(Target pointing data)
──────────────────────────────

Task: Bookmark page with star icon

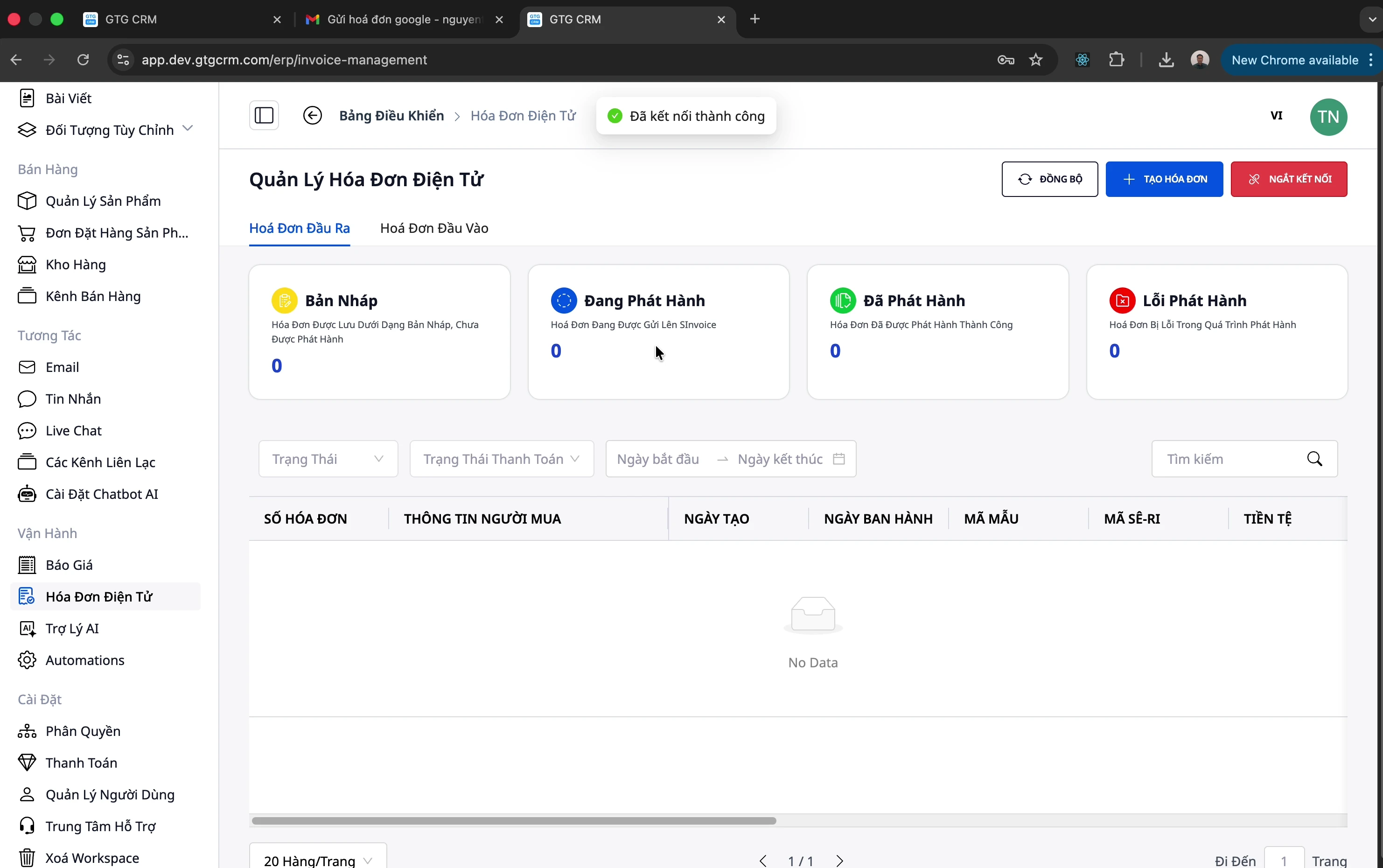Action: [x=1036, y=60]
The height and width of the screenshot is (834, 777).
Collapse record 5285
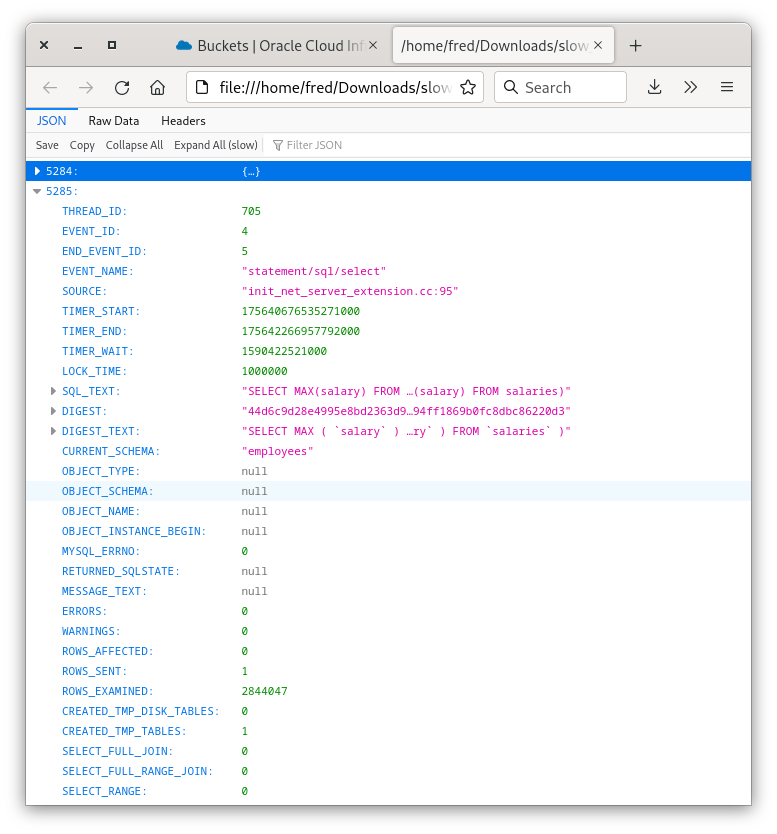coord(37,191)
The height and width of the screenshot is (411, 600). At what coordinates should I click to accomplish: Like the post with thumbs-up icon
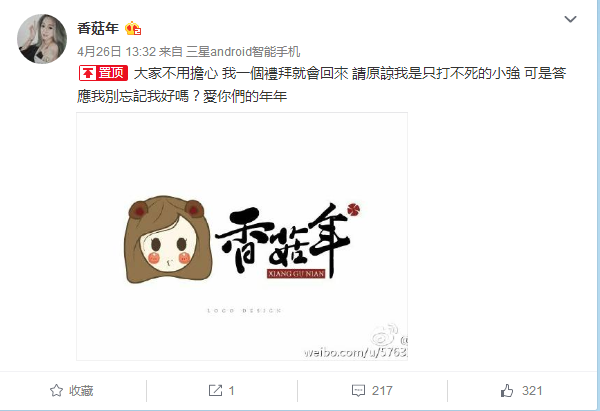(x=507, y=390)
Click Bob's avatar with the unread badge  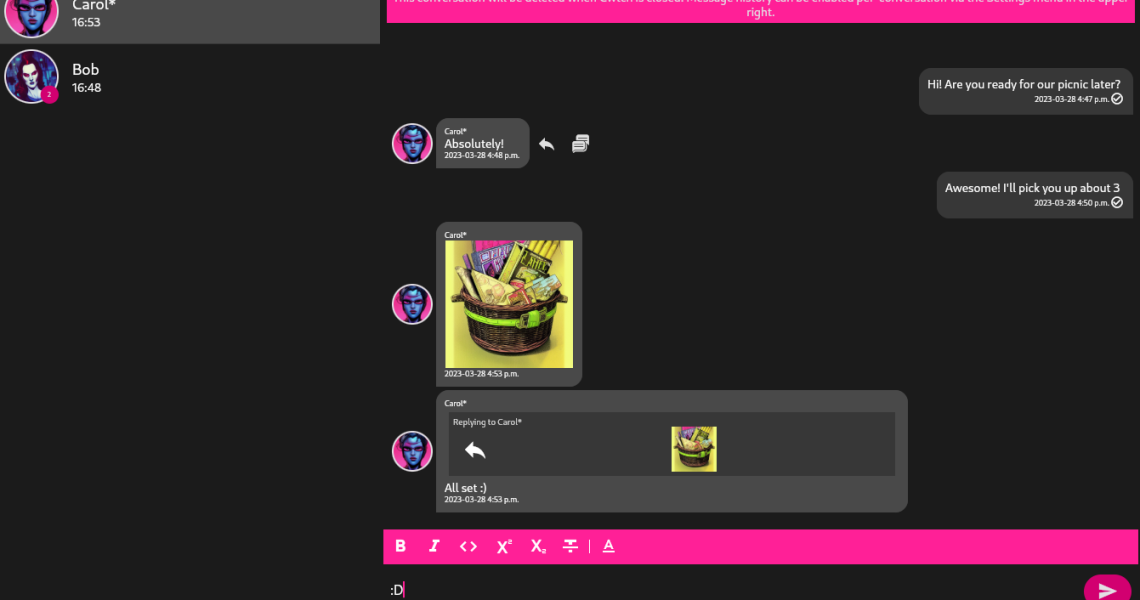[32, 77]
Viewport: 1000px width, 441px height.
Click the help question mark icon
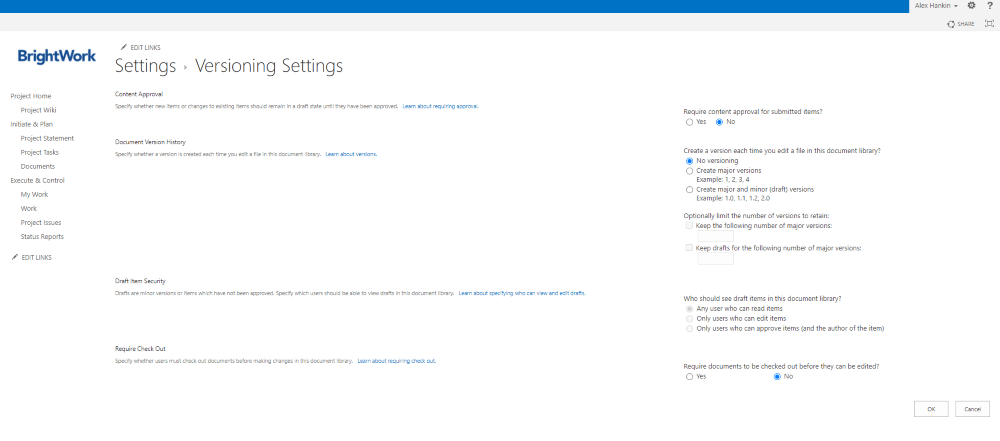[989, 6]
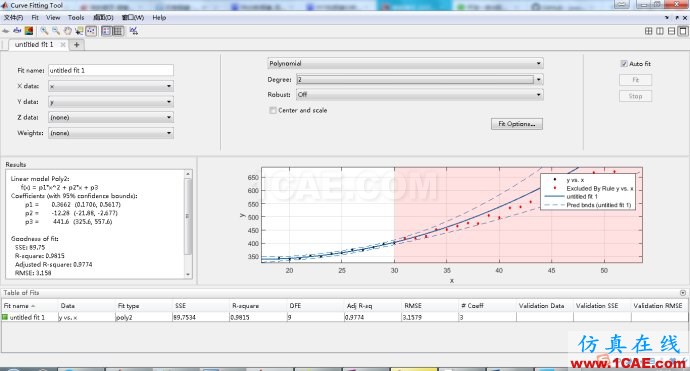
Task: Toggle the exclude outliers tool
Action: click(91, 31)
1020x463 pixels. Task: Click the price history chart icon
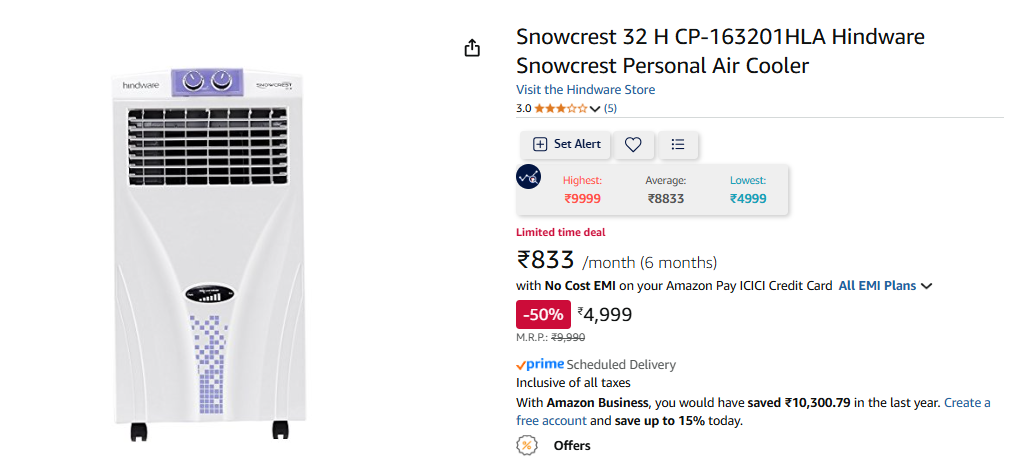[528, 177]
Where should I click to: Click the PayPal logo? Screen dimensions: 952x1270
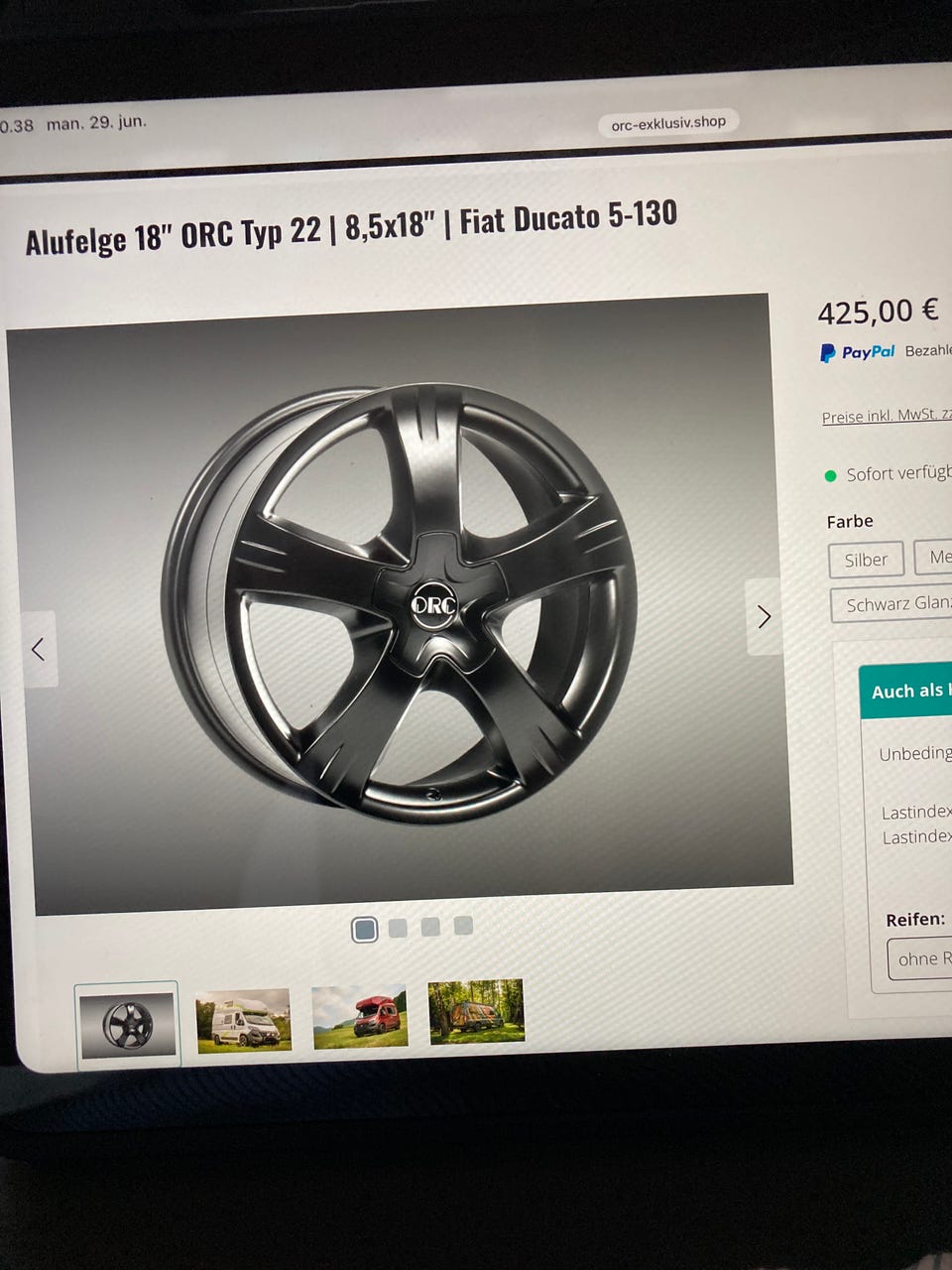858,352
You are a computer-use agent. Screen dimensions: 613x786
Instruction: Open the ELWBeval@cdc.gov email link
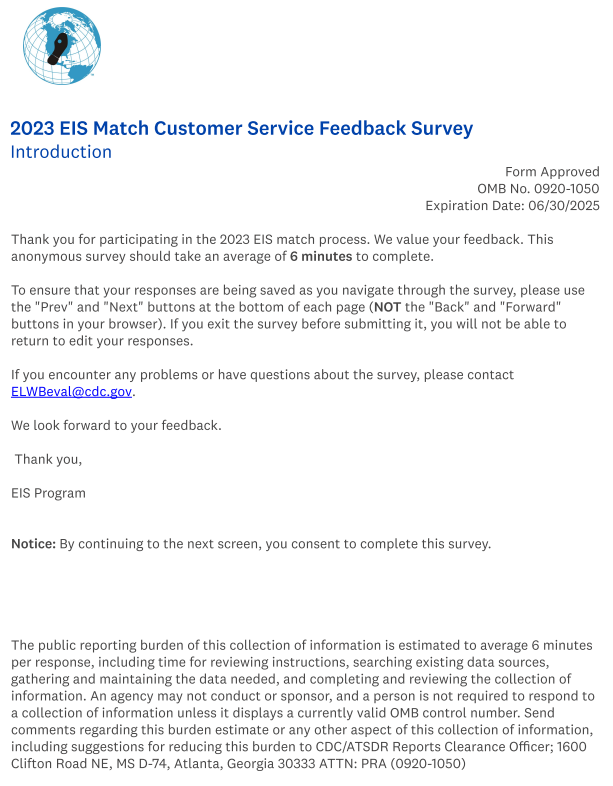coord(71,391)
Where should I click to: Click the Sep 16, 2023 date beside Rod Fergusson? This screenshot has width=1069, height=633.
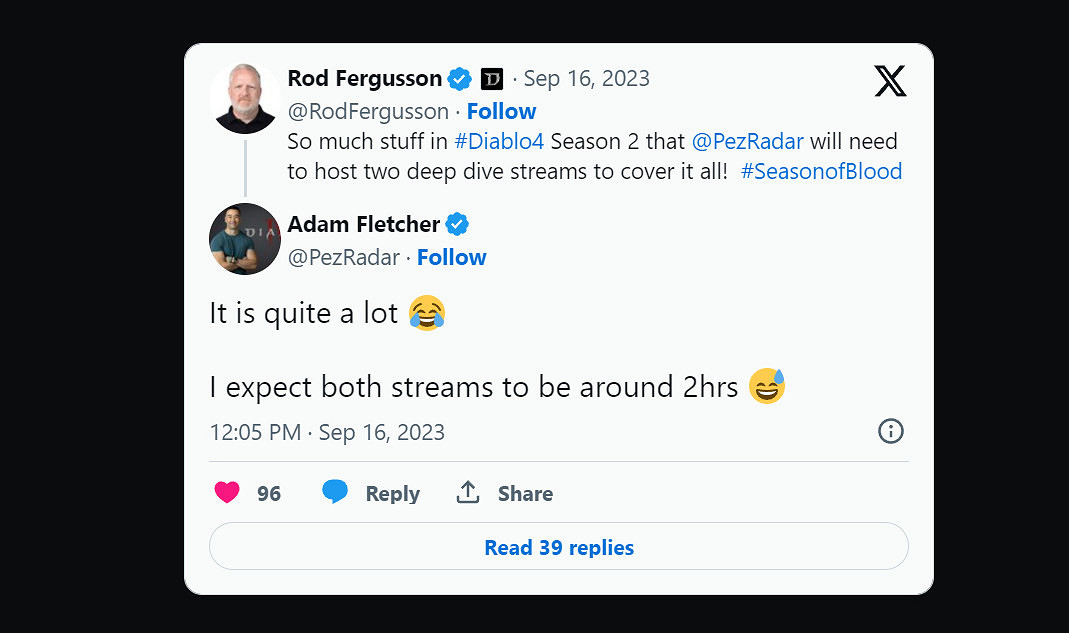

──────────────────────────────

**STATED PROBLEM:**
From the line with "Where should I click to: Click the PayPal" up to and including the line with "coord(71,391)", rewrite the entries with "Screen dimensions" renamed to "Display size" and everything else unchanged. Leave the pictures out of your answer.

**SOLUTION TO THE PROBLEM:**
Where should I click to: Click the PayPal logo? Display size: 952x1270
858,352
You are a computer-use agent. Display size: 613x786
Instruction: Open the ELWBeval@cdc.gov email link
coord(71,391)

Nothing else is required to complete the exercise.